TEXT EXCERPT:
○ ○ ○
# Trumak classic to ninja



## squirrel squasher (May 17, 2013)

Before I got the slingshot deseise I got this at a garage sale for $1. The plastic grip was torn so I removed it and replaced it with duck tape and shoelace. Then of coarse ninja black paint and that is it. This is my most accurate, but I hate those daisy tubes, so I'm thing about some dankunk tubes. What size do I need to go over the prong?


----------



## Davidka (Jun 8, 2013)

Green TB fit over my Trumark FS1 like they were made for each other.


----------



## PorkChopSling (Jan 17, 2013)

you should try the 5080, will fit over the prongs, no problem. that's what i use on my pronged ones, works great and not all stiff like the daisy's.


----------



## squirrel squasher (May 17, 2013)

Will 580 shoot 1/2 inch steel good?


----------



## DaveSteve (May 16, 2012)

I would suspect that TT green or 5080 are on the high side for 12mm steel.


----------



## squirrel squasher (May 17, 2013)

Ok, I can't get hand slaps with this so ill get 3060


----------



## DaveSteve (May 16, 2012)

I shoot my 12 mm steel with simple shot's large tubing. It does really well.
It equals about 4070.
○ ○ ○
DATASET EXCERPT:
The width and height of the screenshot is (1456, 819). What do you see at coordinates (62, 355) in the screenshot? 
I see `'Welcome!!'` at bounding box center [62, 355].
○ ○ ○
Rewrite the part of the slingshot tube thread starting at "Ok, I can't" and ending at "does really well.", putting "bands" wherever "tubing" appears.

EXERCISE RESPONSE:
Ok, I can't get hand slaps with this so ill get 3060


----------



## DaveSteve (May 16, 2012)

I shoot my 12 mm steel with simple shot's large bands. It does really well.